> _Task data_
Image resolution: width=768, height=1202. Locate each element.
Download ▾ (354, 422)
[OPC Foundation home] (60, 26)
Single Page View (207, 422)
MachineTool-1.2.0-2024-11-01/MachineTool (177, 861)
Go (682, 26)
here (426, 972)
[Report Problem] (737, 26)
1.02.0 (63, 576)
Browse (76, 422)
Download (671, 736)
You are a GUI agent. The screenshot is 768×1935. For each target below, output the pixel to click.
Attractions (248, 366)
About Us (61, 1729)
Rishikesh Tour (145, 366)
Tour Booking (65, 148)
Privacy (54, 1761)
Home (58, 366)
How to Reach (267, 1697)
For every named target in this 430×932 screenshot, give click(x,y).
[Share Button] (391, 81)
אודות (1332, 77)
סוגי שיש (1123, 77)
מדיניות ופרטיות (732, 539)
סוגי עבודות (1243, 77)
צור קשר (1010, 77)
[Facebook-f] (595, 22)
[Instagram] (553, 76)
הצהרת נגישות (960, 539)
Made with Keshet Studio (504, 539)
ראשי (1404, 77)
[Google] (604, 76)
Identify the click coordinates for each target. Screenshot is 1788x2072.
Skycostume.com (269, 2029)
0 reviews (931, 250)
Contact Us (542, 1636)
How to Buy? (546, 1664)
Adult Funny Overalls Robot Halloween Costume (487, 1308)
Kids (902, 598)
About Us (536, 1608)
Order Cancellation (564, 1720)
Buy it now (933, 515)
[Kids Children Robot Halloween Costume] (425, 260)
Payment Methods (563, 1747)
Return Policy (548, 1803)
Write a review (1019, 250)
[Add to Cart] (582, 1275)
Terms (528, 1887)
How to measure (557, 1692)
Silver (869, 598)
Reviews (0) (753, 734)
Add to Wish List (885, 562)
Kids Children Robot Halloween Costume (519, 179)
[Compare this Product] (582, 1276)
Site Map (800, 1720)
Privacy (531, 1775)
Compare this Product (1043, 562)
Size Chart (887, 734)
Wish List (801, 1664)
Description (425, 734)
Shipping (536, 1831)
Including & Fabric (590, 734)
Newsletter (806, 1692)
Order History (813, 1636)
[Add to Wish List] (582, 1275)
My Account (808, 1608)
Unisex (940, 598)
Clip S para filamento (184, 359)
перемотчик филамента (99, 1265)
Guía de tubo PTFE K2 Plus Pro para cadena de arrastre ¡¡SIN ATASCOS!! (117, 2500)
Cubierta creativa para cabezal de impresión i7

> _About this exercise_
Send back the complete listing, identical to the original in every line.

> _Exercise output_
Image resolution: width=768, height=1202. Locate each element.
Download ▾ (354, 422)
[OPC Foundation home] (60, 26)
Single Page View (207, 422)
MachineTool-1.2.0-2024-11-01/MachineTool (177, 861)
Go (682, 26)
here (426, 972)
[Report Problem] (737, 26)
1.02.0 (63, 576)
Browse (76, 422)
Download (671, 736)
You are a GUI agent. The screenshot is 768×1935. For each target below, output the pixel to click.
Attractions (248, 366)
About Us (61, 1729)
Rishikesh Tour (145, 366)
Tour Booking (65, 148)
Privacy (54, 1761)
Home (58, 366)
How to Reach (267, 1697)
For every named target in this 430×932 screenshot, give click(x,y).
[Share Button] (391, 81)
אודות (1332, 77)
סוגי שיש (1123, 77)
מדיניות ופרטיות (732, 539)
סוגי עבודות (1243, 77)
צור קשר (1010, 77)
[Facebook-f] (595, 22)
[Instagram] (553, 76)
הצהרת נגישות (960, 539)
Made with Keshet Studio (504, 539)
ראשי (1404, 77)
[Google] (604, 76)
Identify the click coordinates for each target. Screenshot is 1788x2072.
Skycostume.com (269, 2029)
0 reviews (931, 250)
Contact Us (542, 1636)
How to Buy? (546, 1664)
Adult Funny Overalls Robot Halloween Costume (487, 1308)
Kids (902, 598)
About Us (536, 1608)
Order Cancellation (564, 1720)
Buy it now (933, 515)
[Kids Children Robot Halloween Costume] (425, 260)
Payment Methods (563, 1747)
Return Policy (548, 1803)
Write a review (1019, 250)
[Add to Cart] (582, 1275)
Terms (528, 1887)
How to measure (557, 1692)
Silver (869, 598)
Reviews (0) (753, 734)
Add to Wish List (885, 562)
Kids Children Robot Halloween Costume (519, 179)
[Compare this Product] (582, 1276)
Site Map (800, 1720)
Privacy (531, 1775)
Compare this Product (1043, 562)
Size Chart (887, 734)
Wish List (801, 1664)
Description (425, 734)
Shipping (536, 1831)
Including & Fabric (590, 734)
Newsletter (806, 1692)
Order History (813, 1636)
[Add to Wish List] (582, 1275)
My Account (808, 1608)
Unisex (940, 598)
Clip S para filamento (184, 359)
перемотчик филамента (99, 1265)
Guía de tubo PTFE K2 Plus Pro para cadena de arrastre ¡¡SIN ATASCOS!! (117, 2500)
Cubierta creativa para cabezal de impresión i7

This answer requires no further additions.